### [练习目标]
将下方介绍 CombineTextInputFormat 的阅读短文一字不差地完整返回。

这就是CombineTextInputFormat 的作用。

CombineTextInputFormat 处理过程

CombineTextInputFormat 分为虚拟存储和切片 2个部分

CombineTextInputFormat 可以设置一个最大的切分大小。
CombineTextInputFormat.setMaxInputSplitSize(job, 4194304);// 4m

在处理的时候会对小文件进行遍历

如果小文件大于 maxInputSplitSize 那么生成一个分片
如果小文件小于 maxInputSplitSize 那么作为待分片文件，继续下一个文件，和之前的待分片文件加起来的大小比较是否超过了maxInputSplitSize,还是没超过再加下一个文件，直到超过了分成一个分片
如果输入文件大于设置的最大值且大于两倍，那么以最大值切割一块；当剩余数据大小超过设置的最大值且不大于最大值2倍，此时将文件均分成2个虚拟存储块（防止出现太小切片）。

### [已存材料]
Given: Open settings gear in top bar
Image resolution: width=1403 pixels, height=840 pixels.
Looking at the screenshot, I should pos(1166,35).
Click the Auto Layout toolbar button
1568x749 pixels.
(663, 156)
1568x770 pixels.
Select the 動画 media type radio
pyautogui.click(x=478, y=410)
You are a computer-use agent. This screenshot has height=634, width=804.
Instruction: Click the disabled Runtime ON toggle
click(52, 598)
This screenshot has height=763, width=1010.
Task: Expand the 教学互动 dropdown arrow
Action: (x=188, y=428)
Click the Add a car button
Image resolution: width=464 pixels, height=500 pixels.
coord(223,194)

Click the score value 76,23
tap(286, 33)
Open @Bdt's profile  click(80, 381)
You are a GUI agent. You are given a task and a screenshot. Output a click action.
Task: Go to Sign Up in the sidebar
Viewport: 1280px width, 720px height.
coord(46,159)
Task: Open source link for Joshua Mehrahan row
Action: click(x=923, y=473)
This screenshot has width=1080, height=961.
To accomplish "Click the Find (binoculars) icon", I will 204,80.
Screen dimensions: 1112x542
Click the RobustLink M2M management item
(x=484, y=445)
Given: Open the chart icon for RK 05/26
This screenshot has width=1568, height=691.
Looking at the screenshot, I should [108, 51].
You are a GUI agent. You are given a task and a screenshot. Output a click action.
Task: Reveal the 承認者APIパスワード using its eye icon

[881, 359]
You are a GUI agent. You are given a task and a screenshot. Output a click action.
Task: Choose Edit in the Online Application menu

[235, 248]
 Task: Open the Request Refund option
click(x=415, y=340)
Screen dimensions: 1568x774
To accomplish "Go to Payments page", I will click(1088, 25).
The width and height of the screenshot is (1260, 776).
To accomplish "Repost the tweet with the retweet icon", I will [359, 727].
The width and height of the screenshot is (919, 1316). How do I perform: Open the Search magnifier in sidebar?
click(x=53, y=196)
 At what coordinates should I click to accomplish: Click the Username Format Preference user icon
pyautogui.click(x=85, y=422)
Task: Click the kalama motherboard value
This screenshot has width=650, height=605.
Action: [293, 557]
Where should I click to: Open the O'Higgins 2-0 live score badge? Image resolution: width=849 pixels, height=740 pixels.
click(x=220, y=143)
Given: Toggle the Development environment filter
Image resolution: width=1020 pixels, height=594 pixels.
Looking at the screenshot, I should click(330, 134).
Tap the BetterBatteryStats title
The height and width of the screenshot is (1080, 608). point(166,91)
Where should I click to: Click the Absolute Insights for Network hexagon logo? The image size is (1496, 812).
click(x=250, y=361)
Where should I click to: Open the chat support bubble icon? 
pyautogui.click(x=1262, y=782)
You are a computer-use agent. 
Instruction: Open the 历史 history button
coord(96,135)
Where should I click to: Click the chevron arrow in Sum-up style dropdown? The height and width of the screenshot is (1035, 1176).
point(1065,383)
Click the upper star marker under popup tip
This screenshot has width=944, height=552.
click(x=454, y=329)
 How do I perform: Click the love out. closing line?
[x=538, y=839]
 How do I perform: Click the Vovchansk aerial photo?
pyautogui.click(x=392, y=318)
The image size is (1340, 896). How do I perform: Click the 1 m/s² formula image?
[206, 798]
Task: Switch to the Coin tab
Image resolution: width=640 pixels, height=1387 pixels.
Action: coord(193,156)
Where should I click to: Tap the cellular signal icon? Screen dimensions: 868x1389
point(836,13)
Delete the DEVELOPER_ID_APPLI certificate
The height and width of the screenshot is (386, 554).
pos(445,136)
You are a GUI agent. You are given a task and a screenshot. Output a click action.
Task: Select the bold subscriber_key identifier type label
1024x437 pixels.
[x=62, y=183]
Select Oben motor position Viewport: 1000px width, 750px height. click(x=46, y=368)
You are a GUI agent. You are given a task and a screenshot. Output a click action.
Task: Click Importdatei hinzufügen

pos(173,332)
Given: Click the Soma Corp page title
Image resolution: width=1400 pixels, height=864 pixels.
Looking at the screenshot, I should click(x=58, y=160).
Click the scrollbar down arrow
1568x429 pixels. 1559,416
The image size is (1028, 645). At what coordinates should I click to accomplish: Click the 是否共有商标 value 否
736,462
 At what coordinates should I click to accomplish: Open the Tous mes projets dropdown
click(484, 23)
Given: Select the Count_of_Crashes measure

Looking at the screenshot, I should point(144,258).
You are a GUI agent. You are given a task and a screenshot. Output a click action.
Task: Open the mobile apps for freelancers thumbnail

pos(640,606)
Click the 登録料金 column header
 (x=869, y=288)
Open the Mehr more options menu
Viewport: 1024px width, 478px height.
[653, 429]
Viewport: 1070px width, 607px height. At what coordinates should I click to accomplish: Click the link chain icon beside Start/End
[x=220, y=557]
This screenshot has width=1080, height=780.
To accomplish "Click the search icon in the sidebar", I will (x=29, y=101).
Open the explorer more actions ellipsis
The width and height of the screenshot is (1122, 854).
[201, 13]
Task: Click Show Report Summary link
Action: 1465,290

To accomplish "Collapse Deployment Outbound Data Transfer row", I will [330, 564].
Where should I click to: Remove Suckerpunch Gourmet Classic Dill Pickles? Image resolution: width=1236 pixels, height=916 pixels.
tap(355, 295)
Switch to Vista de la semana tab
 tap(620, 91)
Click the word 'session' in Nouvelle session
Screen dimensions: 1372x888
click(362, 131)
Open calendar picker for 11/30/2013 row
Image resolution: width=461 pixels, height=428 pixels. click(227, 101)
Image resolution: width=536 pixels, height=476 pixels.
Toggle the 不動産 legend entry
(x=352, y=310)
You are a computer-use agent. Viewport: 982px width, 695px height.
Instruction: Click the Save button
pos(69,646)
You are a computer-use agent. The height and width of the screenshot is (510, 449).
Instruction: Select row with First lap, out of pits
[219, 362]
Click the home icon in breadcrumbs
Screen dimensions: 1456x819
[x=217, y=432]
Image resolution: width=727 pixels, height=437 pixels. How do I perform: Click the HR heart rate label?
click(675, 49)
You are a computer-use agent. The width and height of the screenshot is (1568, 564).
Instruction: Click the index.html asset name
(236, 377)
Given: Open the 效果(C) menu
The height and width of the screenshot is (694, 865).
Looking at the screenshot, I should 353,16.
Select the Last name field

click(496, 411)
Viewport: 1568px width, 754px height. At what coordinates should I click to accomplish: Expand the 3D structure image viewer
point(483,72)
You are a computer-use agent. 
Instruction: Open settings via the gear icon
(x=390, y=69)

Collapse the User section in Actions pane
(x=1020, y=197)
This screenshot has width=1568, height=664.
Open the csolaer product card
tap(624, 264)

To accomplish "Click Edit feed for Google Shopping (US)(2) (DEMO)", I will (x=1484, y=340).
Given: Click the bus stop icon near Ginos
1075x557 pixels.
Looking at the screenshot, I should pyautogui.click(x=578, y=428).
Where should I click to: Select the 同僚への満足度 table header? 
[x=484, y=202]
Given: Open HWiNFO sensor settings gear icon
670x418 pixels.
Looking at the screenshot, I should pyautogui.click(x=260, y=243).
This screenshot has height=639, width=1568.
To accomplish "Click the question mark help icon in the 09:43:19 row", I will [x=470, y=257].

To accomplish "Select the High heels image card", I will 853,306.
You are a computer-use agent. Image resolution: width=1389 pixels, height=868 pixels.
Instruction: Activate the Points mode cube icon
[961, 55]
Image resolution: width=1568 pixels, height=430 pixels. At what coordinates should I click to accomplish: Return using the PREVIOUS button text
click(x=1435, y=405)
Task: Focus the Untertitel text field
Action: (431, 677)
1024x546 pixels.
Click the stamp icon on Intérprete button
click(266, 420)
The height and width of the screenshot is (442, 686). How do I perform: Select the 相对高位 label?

### [本题答案]
这就是CombineTextInputFormat 的作用。

CombineTextInputFormat 处理过程

CombineTextInputFormat 分为虚拟存储和切片 2个部分

CombineTextInputFormat 可以设置一个最大的切分大小。
CombineTextInputFormat.setMaxInputSplitSize(job, 4194304);// 4m

在处理的时候会对小文件进行遍历

如果小文件大于 maxInputSplitSize 那么生成一个分片
如果小文件小于 maxInputSplitSize 那么作为待分片文件，继续下一个文件，和之前的待分片文件加起来的大小比较是否超过了maxInputSplitSize,还是没超过再加下一个文件，直到超过了分成一个分片
如果输入文件大于设置的最大值且大于两倍，那么以最大值切割一块；当剩余数据大小超过设置的最大值且不大于最大值2倍，此时将文件均分成2个虚拟存储块（防止出现太小切片）。